● Your instructions
Lines with the word "Auflage" are the answer; copy each of them from the data below.

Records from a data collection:
◇ ◇ ◇

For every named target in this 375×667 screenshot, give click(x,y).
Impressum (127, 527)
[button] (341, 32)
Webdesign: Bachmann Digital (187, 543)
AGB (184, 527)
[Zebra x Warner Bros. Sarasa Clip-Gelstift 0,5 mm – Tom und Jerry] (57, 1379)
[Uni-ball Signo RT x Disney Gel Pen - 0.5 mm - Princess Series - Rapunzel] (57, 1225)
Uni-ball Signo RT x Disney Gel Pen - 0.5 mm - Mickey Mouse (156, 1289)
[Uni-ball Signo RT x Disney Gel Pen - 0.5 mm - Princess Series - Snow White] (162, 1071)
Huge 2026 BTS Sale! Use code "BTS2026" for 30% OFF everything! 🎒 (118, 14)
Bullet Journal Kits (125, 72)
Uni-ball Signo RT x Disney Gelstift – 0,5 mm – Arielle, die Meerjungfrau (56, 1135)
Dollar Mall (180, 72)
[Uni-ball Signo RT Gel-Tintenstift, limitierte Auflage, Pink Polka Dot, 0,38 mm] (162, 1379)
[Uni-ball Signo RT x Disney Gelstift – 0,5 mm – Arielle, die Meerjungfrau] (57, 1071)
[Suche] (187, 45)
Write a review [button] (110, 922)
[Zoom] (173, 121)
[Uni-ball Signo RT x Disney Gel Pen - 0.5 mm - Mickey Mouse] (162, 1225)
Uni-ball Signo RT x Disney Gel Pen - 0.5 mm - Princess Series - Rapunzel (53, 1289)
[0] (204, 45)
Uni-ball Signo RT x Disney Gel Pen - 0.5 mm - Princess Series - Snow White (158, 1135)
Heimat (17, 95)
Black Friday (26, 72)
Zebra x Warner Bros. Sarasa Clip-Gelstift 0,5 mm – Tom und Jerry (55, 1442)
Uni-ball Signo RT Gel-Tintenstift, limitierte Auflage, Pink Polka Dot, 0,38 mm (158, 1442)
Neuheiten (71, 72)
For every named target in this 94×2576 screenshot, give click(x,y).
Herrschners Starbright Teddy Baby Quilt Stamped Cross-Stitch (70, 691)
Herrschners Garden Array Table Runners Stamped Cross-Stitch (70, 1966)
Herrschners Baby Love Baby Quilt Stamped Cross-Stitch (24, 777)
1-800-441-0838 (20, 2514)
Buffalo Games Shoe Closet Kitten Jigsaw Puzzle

◇ ◇ ◇

● Solution to the problem
[Uni-ball Signo RT Gel-Tintenstift, limitierte Auflage, Pink Polka Dot, 0,38 mm] (162, 1379)
Uni-ball Signo RT Gel-Tintenstift, limitierte Auflage, Pink Polka Dot, 0,38 mm (158, 1442)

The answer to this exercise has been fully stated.